The project “Strengthening the capacities of Eritrea for implementing the Convention for the Safeguarding of the Intangible Cultural Heritage” made major strides towards raising safeguarding capacities on a national level.

Three capacity-building activities were organized between 2014 and 2018, equipping a wide range of government and community stakeholders with the skills necessary to safeguard Eritrea’s living heritage over the long term. These consisted of: a workshop on policy development, which resulted in the adoption of a draft Eritrean Cultural and Natural Heritage Legislation; a training workshop on community-based inventorying, followed by fieldwork inventories among the nine ethno-linguistic groups of Eritrea and leading to 18 intangible cultural heritage elements inventoried in the first national inventory of intangible cultural heritage; and a workshop on the preparation of nomination files and elaboration of international assistance requests. The Eritrean Commission for Culture and Sports also established a National Committee for the Safeguarding of the Intangible Cultural Heritage in July 2018.

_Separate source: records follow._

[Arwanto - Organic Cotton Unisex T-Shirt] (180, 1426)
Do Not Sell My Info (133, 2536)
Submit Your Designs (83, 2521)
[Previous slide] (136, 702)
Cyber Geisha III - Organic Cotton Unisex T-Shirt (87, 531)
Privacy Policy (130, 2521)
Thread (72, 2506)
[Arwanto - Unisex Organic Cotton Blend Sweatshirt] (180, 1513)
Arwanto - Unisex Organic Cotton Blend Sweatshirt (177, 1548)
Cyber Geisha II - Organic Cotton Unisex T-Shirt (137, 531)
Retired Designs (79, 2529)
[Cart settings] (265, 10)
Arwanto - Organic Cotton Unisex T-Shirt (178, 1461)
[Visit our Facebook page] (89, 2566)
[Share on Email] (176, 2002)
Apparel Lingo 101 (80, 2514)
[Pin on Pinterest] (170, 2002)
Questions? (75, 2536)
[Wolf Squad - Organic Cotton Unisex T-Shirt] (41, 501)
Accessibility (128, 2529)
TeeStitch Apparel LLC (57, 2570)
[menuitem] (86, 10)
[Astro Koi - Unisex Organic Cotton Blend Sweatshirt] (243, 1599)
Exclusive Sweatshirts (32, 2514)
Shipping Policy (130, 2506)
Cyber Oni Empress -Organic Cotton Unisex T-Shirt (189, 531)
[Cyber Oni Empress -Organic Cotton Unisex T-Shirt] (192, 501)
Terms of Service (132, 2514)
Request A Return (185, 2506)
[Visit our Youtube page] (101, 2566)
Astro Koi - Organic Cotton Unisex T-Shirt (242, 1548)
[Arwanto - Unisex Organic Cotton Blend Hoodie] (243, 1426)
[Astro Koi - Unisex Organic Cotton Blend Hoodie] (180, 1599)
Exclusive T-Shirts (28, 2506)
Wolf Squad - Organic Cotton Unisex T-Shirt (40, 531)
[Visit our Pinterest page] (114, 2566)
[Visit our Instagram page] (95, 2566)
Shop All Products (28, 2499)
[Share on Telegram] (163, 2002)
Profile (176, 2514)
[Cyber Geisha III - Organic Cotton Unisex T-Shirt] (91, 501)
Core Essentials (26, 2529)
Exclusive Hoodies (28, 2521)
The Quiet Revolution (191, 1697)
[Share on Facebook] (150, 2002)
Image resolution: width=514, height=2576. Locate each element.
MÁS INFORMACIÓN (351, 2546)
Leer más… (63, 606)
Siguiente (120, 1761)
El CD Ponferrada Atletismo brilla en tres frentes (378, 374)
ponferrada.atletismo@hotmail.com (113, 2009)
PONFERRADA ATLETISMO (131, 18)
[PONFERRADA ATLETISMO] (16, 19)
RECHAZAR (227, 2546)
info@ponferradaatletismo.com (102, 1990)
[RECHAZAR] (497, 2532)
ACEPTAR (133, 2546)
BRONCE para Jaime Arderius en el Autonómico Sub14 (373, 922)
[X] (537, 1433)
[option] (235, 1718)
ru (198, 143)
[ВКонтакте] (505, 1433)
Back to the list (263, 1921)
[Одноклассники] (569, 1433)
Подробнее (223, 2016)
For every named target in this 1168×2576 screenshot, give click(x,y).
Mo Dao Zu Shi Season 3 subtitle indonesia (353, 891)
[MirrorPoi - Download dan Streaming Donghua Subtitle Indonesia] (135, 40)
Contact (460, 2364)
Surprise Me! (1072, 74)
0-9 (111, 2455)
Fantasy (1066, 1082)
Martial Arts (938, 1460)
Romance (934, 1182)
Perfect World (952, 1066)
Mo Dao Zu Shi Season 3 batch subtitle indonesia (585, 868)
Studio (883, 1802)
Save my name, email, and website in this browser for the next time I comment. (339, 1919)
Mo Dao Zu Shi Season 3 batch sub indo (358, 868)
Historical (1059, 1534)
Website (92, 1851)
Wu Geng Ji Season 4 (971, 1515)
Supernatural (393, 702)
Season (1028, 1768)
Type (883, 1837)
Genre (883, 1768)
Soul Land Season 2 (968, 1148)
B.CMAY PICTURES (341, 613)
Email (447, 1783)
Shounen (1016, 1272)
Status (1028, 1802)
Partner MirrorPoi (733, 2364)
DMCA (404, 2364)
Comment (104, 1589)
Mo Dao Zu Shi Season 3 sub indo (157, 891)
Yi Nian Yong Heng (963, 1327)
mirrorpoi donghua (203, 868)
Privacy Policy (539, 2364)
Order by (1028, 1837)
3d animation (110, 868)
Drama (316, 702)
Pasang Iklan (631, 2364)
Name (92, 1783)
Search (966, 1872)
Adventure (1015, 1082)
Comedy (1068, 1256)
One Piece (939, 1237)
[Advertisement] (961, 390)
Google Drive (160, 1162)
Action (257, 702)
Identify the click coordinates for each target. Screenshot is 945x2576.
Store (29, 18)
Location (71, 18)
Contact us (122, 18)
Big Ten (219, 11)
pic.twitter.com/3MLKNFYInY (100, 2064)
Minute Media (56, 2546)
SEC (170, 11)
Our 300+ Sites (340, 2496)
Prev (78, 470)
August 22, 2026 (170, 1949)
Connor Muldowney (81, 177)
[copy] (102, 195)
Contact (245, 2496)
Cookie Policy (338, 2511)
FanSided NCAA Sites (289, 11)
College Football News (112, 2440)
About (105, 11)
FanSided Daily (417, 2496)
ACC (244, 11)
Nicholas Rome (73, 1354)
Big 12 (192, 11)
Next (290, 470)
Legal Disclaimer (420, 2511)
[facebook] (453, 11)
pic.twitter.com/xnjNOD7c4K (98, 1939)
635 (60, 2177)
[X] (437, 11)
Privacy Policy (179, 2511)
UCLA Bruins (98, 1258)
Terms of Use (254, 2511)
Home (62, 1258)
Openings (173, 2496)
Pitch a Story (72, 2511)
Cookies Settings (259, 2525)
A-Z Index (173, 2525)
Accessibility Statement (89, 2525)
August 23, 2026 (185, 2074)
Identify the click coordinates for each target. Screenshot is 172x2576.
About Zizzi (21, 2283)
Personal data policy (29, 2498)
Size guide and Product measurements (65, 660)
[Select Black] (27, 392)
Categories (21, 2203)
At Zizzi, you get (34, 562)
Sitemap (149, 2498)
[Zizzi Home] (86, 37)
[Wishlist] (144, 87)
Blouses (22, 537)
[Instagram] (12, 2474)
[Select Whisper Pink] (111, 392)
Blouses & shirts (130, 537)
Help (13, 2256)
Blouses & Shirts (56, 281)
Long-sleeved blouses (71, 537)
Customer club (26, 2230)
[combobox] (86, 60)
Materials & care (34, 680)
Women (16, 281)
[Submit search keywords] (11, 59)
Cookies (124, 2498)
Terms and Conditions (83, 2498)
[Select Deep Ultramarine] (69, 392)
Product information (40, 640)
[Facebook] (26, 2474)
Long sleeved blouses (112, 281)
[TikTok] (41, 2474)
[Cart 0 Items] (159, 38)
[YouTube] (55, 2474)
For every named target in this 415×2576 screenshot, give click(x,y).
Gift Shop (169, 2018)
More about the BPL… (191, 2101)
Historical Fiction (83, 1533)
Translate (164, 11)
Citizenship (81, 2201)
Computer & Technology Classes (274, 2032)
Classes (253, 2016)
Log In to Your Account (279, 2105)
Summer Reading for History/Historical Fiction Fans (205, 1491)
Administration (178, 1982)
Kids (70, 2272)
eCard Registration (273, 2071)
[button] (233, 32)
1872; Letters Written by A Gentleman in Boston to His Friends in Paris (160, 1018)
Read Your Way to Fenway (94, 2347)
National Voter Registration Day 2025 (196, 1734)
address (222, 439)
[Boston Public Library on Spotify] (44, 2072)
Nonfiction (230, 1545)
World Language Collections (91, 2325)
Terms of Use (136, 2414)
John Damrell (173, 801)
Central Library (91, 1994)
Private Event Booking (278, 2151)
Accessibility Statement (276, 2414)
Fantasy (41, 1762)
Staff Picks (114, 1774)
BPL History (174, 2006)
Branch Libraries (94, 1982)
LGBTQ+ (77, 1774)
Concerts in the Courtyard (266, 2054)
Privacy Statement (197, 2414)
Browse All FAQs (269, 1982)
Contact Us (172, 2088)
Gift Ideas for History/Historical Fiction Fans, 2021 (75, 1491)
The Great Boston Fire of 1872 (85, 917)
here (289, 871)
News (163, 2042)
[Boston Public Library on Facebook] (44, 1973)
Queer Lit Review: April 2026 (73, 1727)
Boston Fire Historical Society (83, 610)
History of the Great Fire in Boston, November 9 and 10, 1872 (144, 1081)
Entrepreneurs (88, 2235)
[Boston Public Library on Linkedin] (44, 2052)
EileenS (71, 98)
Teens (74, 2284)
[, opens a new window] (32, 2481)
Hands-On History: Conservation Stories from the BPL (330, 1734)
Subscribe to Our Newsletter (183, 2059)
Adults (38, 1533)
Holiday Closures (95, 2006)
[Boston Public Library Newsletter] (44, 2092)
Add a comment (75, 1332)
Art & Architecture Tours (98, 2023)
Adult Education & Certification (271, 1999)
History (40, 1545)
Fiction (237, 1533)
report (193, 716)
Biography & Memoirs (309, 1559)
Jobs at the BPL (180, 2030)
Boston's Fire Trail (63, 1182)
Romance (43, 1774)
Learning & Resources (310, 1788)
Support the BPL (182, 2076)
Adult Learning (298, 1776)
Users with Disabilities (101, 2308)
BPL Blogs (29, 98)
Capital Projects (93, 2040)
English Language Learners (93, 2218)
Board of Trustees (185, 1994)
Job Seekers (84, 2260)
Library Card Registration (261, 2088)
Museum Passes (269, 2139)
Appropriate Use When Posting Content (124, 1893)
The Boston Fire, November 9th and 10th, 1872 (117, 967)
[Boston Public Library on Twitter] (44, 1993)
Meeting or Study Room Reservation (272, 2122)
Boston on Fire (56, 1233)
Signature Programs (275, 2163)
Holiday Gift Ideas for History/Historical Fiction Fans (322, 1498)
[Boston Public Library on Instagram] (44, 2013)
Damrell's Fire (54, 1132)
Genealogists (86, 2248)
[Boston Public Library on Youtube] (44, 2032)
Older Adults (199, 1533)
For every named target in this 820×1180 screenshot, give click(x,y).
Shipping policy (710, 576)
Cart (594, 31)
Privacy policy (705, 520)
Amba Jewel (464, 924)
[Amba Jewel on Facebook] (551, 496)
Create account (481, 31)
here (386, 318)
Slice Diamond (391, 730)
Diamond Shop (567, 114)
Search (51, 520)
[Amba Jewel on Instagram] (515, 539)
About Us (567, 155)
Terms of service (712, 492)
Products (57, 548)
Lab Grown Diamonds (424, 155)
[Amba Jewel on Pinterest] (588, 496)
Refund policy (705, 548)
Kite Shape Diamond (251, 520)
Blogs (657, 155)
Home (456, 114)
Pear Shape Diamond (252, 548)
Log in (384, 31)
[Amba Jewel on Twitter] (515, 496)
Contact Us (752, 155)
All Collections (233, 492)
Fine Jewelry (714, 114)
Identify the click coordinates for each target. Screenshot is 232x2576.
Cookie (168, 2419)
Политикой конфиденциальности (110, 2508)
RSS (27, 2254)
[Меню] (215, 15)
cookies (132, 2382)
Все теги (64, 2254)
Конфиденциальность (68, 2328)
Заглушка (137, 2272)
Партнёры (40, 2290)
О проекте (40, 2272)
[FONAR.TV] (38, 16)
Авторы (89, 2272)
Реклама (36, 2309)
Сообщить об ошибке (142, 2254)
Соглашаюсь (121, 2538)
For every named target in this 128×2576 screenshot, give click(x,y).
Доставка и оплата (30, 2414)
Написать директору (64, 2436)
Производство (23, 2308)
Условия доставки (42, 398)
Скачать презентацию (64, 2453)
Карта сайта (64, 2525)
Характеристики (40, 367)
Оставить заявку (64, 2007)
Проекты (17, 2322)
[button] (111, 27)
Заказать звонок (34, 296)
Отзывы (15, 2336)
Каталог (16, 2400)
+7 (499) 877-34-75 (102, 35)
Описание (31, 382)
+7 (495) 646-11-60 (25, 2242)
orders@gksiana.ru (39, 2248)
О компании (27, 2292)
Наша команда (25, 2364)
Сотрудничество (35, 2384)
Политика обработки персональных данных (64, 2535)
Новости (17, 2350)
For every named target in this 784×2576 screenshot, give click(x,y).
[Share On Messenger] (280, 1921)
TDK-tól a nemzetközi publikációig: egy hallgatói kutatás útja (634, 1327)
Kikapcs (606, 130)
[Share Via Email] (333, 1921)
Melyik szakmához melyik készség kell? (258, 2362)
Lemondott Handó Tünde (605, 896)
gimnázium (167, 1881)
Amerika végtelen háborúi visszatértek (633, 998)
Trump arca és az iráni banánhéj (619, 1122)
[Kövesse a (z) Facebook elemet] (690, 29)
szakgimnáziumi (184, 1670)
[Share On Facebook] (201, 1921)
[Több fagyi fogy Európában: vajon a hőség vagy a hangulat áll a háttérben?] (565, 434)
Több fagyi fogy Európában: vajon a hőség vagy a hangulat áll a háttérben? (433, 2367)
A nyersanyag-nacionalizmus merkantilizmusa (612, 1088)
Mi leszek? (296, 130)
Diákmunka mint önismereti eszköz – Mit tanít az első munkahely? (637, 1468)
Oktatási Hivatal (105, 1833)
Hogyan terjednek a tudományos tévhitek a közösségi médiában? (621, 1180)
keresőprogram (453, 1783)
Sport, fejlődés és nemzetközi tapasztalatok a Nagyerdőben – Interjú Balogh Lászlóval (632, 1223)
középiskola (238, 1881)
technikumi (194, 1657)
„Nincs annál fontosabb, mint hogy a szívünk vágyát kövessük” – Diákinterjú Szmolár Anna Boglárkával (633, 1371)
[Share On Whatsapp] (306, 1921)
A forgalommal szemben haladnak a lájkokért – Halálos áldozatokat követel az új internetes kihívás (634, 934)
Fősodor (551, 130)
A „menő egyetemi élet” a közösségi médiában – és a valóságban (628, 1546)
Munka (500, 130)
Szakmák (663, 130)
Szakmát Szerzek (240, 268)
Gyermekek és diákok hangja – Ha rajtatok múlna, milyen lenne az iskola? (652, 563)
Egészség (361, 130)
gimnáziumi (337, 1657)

This four-year project, funded by an earmarked contribution from the Kingdom of Norway to the UNESCO Intangible Cultural Heritage Fund, was launched in Asmara in 2014 and carried out by the Eritrean Commission for Culture and Sports with support of the UNESCO Regional Office for Eastern Africa. It aimed to build a critical level of experience and knowledge, both in government institutions and among the nine ethno-linguistic communities of Eritrea, so that the country is equipped with an appropriate sustainable framework for safeguarding intangible cultural heritage and implementing the 2003 Convention on a long-term basis.